Family Safety – How to prevent accidents happening to your family at home
The home is a dangerous place to be. Every year many children die from accidents at home. Thousands more people, of all ages, are scarred or disabled for life. Elderly people as well as children are particularly prone to accidents.
The kitchen is the home’s most dangerous room. It is the place where family members usually spend the most time and where most accidents occur. Children are particularly at risk. They are naturally inquisitive and inclined to touch and try everything and to hang around place to keep your first aid kit.

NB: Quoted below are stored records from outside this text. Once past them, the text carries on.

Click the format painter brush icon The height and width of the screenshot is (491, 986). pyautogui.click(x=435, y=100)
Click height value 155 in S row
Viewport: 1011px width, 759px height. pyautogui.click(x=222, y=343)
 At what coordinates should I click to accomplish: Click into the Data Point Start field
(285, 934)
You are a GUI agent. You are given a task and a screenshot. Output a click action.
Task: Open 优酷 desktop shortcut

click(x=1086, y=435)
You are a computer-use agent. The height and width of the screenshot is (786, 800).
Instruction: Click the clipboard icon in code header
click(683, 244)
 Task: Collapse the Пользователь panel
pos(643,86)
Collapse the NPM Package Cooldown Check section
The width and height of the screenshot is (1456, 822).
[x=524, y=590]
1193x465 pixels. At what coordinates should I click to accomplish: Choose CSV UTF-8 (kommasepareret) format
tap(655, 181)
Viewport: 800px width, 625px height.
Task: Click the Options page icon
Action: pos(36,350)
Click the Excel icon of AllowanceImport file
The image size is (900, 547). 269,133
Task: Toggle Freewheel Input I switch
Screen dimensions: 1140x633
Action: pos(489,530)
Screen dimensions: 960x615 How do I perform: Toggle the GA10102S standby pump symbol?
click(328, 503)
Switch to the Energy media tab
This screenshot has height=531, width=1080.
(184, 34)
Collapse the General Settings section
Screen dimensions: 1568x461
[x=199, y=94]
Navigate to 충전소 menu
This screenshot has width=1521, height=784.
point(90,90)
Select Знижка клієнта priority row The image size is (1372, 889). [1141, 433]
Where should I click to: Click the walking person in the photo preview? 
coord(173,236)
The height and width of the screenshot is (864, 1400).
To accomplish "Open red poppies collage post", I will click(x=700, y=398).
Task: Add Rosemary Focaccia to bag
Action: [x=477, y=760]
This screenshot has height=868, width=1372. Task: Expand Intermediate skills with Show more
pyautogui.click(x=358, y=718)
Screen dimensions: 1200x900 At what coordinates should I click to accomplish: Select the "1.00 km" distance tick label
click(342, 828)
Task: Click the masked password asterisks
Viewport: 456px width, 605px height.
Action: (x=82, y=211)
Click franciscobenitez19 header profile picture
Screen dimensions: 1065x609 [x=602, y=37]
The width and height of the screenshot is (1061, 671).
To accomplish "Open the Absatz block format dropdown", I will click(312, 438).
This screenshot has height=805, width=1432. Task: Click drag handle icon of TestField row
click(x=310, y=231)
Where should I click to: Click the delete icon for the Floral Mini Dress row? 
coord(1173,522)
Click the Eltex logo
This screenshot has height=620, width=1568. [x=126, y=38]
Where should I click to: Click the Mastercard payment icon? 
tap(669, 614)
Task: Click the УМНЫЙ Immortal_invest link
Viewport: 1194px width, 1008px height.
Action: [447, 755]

Here are some tips how to prevent accidents happening to your family. The guidelines for you to check the safety of your home and children and give you ideas for improving family safety.
- Keep all appliances and power point well out of children’s reach. Insert dummy plugs in low power points.
- Do not allow the cords of electric appliance to trail, especially near the sink or stove.
- Always unplug the electric kettle before filling it with water.
- Keep full teapots and hot drinks well away from the edge of tables and benches, and never pass a hot drink over a child’s head.
- Store knives safely.
- Switch the iron off as soon as you have finished and leave it in a safe place to cool down.
- Keep matches and lighters out of the reach of small children, and teach older children about their dangers and how to use them safely.
- Keep all cleaning product out of the reach of children, particularly dishwasher detergent, bleach and corrosive chemicals. Do not store them under the kitchen sink unless the cupboard is kept locked at all times.
- Store plastic bags well out of reach of children, suffocation can take place quickly and silently.
- Take special care when cooking with oil, which can spatter and burn a bystander or catch fire (nearly half of all house fires start in the kitchen). If a pan catches on fire, cover it with a lid or damp cloth. Leave it where it is until it cools down.
- Never pour water into hot oil, the burst of steam resulting can easily scald.
- Wipe up food spilt on the floor immediately to avoid the family slipping on it.
- Place pots and pans on the back burners whenever possible and keep all handles turned inwards. A stove safety guard is a good investment if you have children.
- Encourage children to stay well clear of the stove when you are cooking. Take a few minutes, before you start, to give them something to do in a safe area, for example, reading, games or drawing.
- Have wiring in the bathroom professionally fitted, water and electricity are a dangerous combination.
- Always double check the water temperature before putting a baby or child in the bath. Always put the cold water in first.
- Take special care if you use an electric shaver or hair dryer in the bathroom. It is better to use a hair dryer in the bedroom, well away from water.
- Have a safe water heater professionally installed and check regularly.
- Never leave a baby or child alone in the bath. If you must answer the phone or door, warp the child in a towel and take him or her with you.
- Use non-skid mats in the bath and shower, and install safety rails for children or elderly people to hold on to.
- Keep medicines, the first aid kit, cosmetics and perfumes out of the reach of children.
- Keep scissors, knives and electric shavers out of the reach of children.
- Teach everyone in the family not to touch power points with wet hands; moisture is an excellent conductor of electricity.
- Keep lavatory cleaners, bleach and other cleaners out of the reach of children.
- Always wear gloves when you are gardening. They prevent cuts from glass and rusty metal or nails.
- Use poisonous weed-killers and sprays as little as possible. There are efficient non-toxic and herbal products available.
- Correctly label all fertilizers, weed-killers and poisons and keep out of the reach of children.
- Wear shoes when you are mowing or using an electric garden appliance.
- Never leave a child unattended near a swimming pool. Always empty paddling pools after use and store them away. Remember: a child can drown in just a few inches of water.
Child safety checklist
Note that drowning and choking are common causes of accidental death in young children. Burns are also a common accident.
- Never give peanuts to a child under 3.
- Never leave a baby alone with food or drink: it can choke and die in minutes.
- Do not tie a dummy with a ribbon or string around the baby’s neck as it can become entangled and cause strangulation.
- Do not leave plastic bags lying around. Put them away immediately and teach children that they are not toys to play with.
- Ensure that all baby equipment is safe and conforms to approved safety standards. Take special care when purchasing cots, high-chairs, playpens, prams and strollers.
- Always supervise a child in a high-chair.
- Always use a child’s car seat that approved by the standards association and make sure that it is fitted correctly, and adjust safety belts and harnesses every time you take a baby or child in your car.
- Never keep a baby or child unattended in a car.
- Teach your child about road safety. Every time you cross the road, hold your child’s hand and explain the correct procedure. Whenever possible, cross at a pedestrian crossing or traffic lights.